[[ Given data, beginning ]]
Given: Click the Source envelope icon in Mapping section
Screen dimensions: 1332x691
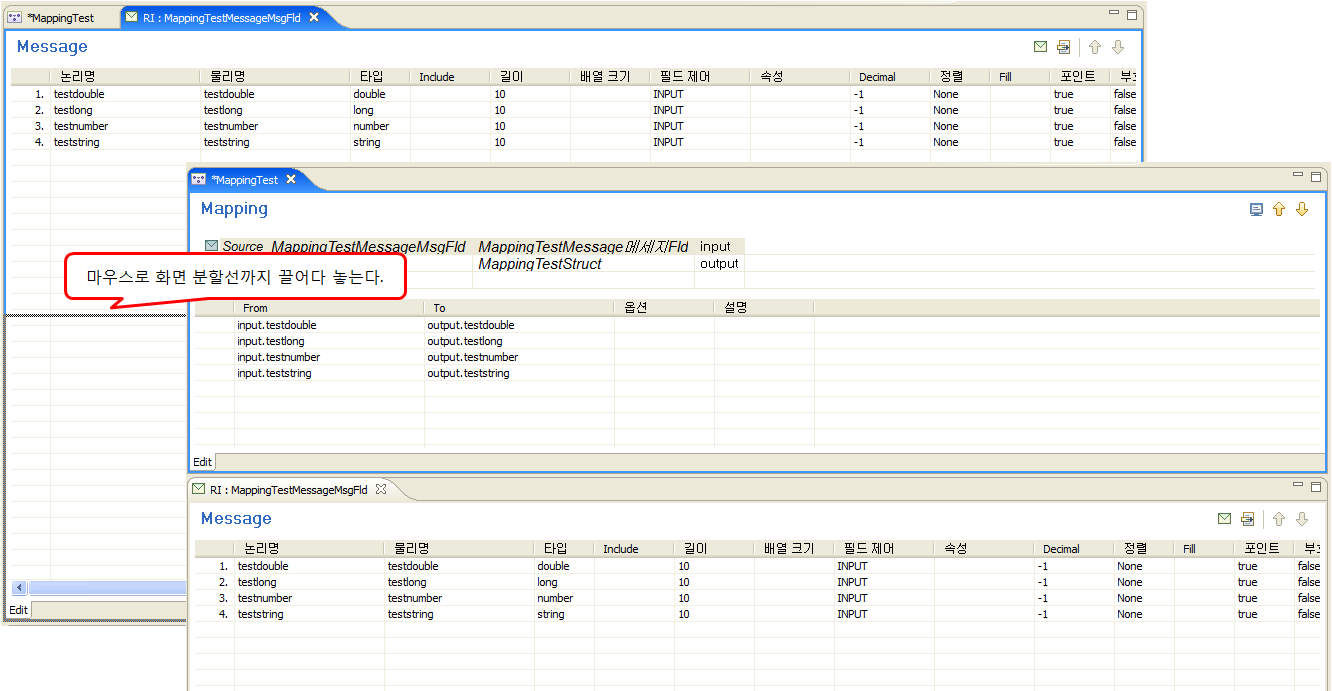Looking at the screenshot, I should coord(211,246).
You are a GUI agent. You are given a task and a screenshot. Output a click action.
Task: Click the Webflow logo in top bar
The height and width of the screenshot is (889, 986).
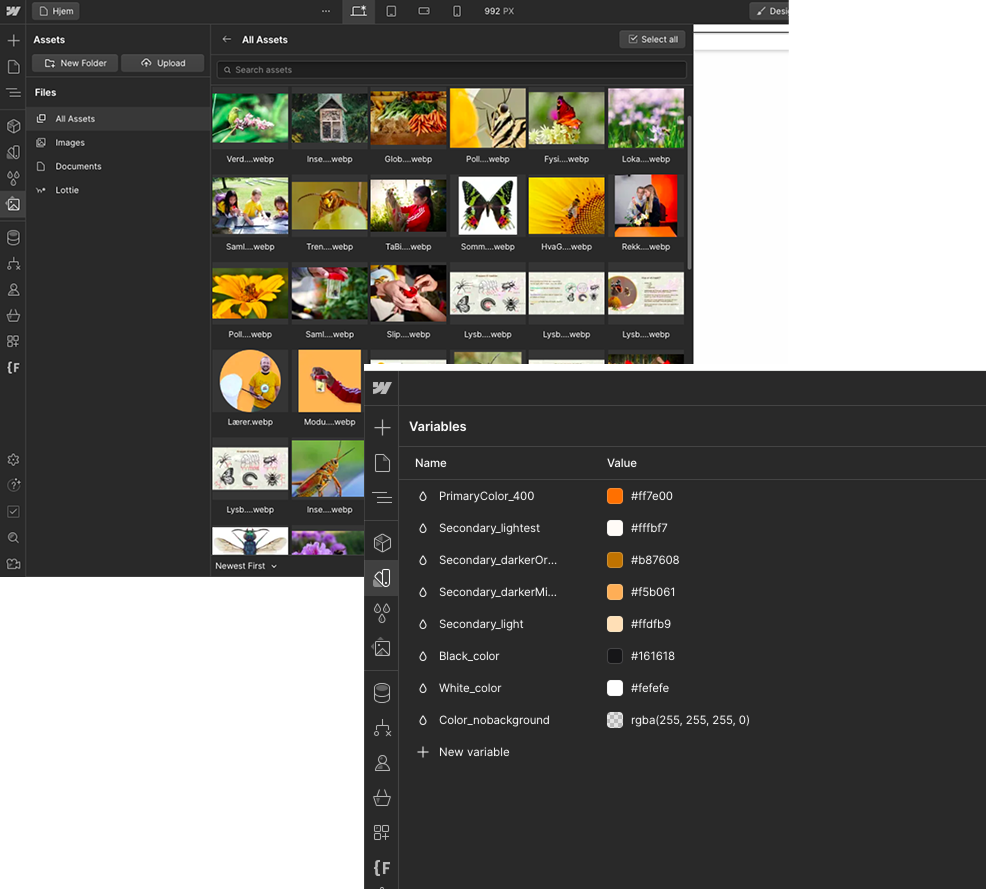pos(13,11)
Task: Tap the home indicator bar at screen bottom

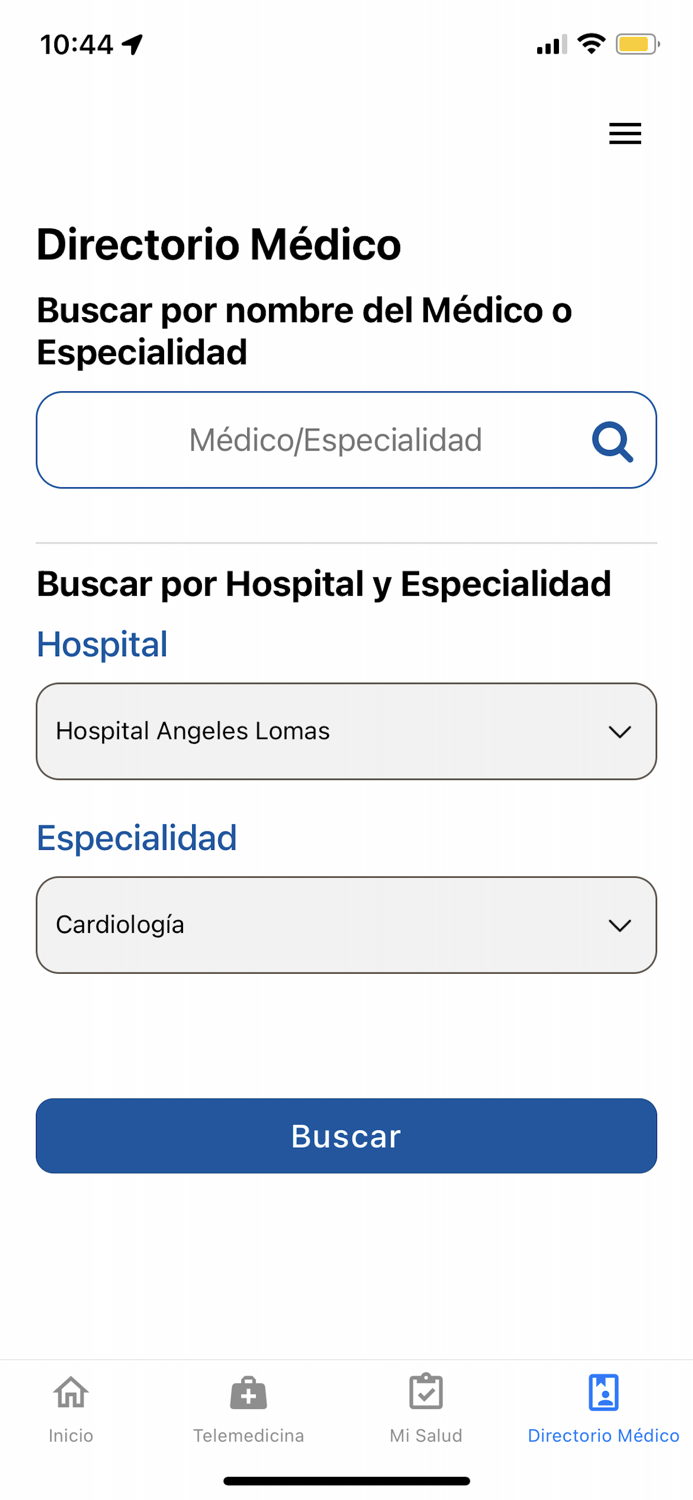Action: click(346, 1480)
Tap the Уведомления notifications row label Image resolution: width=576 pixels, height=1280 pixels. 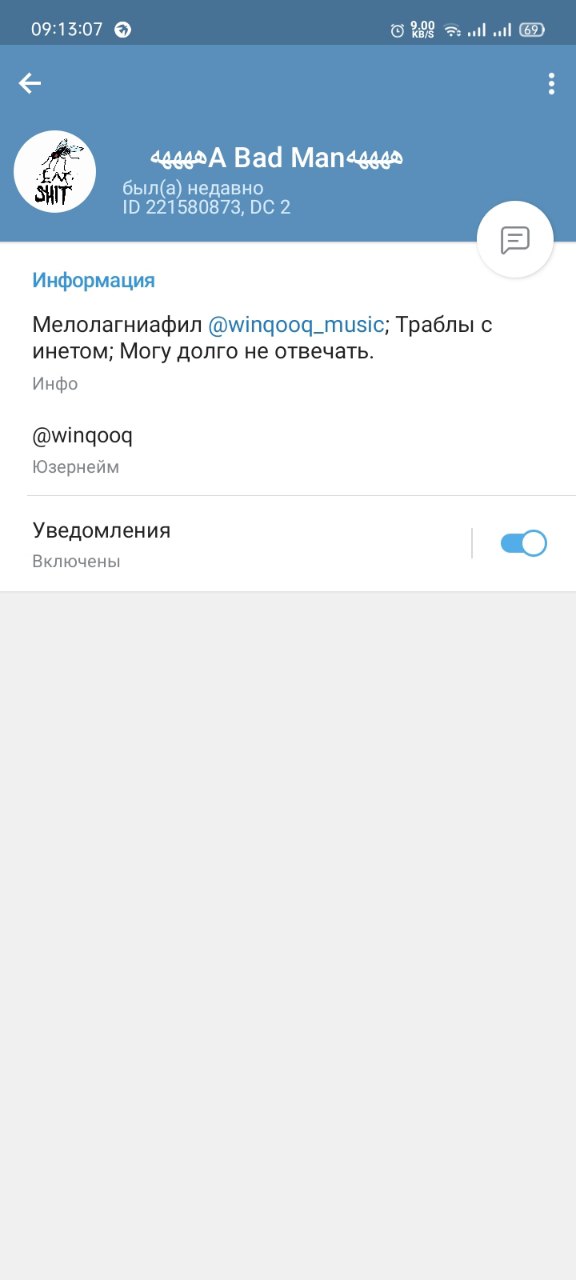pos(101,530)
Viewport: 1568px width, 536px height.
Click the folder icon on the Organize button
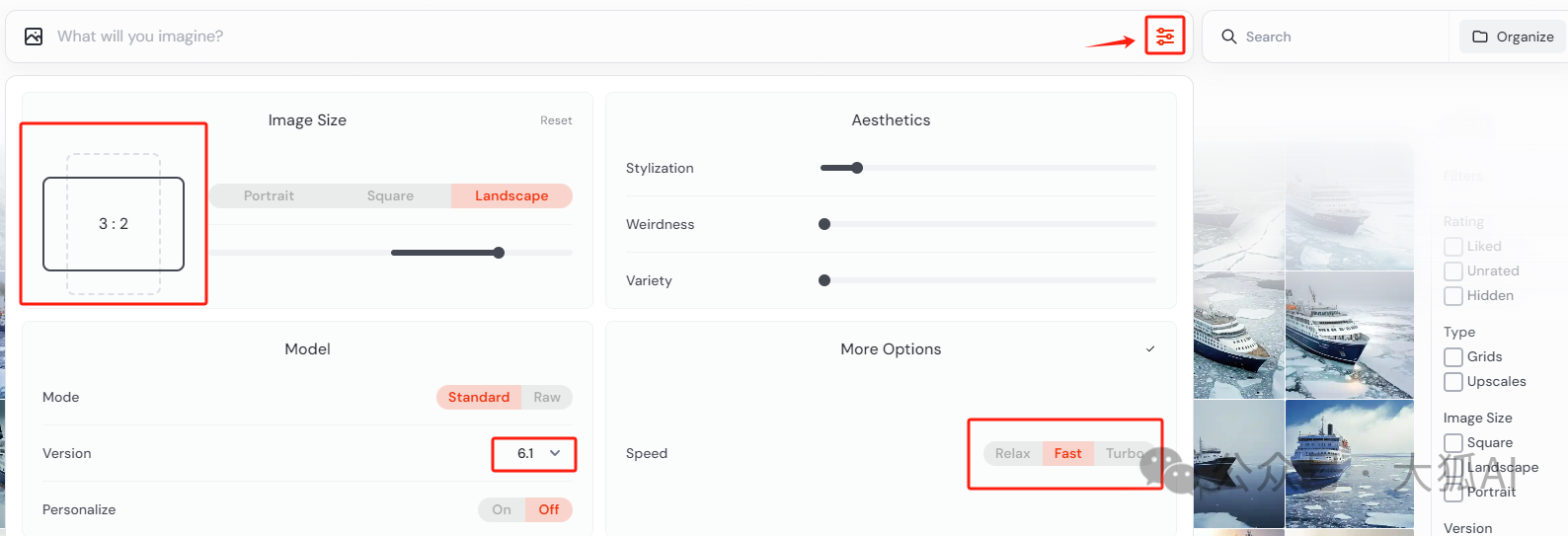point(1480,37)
[[ Given data, end ]]
▶ _The task_: Starting with the line that holds "Viewport: 1568px width, 536px height.", copy every line exactly through the final line of the material, but skip the pictures.

▶ _Solution for this task_:
Viewport: 1568px width, 536px height.
Click the folder icon on the Organize button
point(1480,37)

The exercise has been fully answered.